Rund 80 Jahre nach dem deutschen Überfall auf die Sowjetunion im Zweiten Weltkrieg hat Bundespräsident Frank-Walter Steinmeier zu einer gemeinsamen, bewussteren Erinnerungskultur aufgerufen.

«Der deutsche Krieg gegen die Sowjetunion war eine mörderische Barbarei», sagte er am Freitag in Berlin. «So schwer es uns fallen mag: Daran müssen wir erinnern!» Die Erinnerung an dieses Inferno, die Feindschaft und die Entmenschlichung bleibe für alle Deutschen eine Verpflichtung und für die Welt ein Mahnmal.

Gedenkstunde in Berlin-Karlshorst

Der Bundespräsident sprach in einer Gedenkstunde in Berlin-Karlshorst an jenem Ort, an dem im Mai 1945 die deutsche Kapitulation unterzeichnet wurde. Der Krieg werfe einen langen Schatten, in dem Deutschland bis heute stehe, sagte Steinmeier. «Wir sollten erinnern, um zu verstehen, wie diese Vergangenheit in der Gegenwart fortwirkt», forderte er. «Nur wer die Spuren der Vergangenheit in der Gegenwart lesen lernt, nur der wird zu einer Zukunft beitragen können, die Kriege vermeidet, Gewaltherrschaft ablehnt und ein friedliches Zusammenleben in Freiheit ermöglicht.»

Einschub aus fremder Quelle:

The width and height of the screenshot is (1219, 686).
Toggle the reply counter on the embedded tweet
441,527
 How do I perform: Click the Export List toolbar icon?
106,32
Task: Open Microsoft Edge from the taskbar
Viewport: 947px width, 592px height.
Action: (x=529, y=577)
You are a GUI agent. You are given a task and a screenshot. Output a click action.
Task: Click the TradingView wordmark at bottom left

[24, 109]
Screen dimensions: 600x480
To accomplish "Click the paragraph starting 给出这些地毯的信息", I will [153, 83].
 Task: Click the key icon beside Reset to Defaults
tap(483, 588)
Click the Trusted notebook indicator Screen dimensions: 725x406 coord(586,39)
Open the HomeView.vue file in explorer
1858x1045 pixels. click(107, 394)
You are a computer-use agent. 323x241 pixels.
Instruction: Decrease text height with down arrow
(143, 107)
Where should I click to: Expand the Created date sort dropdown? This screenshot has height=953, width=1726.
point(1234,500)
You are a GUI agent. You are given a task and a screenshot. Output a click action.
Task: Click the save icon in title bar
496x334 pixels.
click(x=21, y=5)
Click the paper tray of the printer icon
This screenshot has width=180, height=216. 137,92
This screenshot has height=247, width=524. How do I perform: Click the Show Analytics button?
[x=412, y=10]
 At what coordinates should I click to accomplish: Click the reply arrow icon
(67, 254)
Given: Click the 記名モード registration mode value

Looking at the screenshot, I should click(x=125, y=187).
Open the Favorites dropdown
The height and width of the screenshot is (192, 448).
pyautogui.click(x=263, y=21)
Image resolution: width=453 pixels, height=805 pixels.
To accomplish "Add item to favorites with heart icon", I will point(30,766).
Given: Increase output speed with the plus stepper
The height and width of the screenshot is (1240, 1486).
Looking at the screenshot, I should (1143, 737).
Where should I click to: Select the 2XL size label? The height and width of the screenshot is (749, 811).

Am 22. Juni jährt sich der Überfall der Wehrmacht auf die Sowjetunion zum 80. Mal. Historiker schätzen die Zahl der Opfer auf dem Gebiet der ehemaligen Sowjetunion auf etwa 27 Millionen. Besonders stark von dem Vernichtungsfeldzug betroffen waren die heutigen Länder Belarus, Ukraine und Russland. «Niemand hatte in diesem Krieg mehr Opfer zu beklagen als die Völker der damaligen Sowjetunion», sagte Steinmeier. Diese Opfer aber seien nicht so stark in das kollektive Gedächtnis eingebrannt, wie ihr Leiden es fordere.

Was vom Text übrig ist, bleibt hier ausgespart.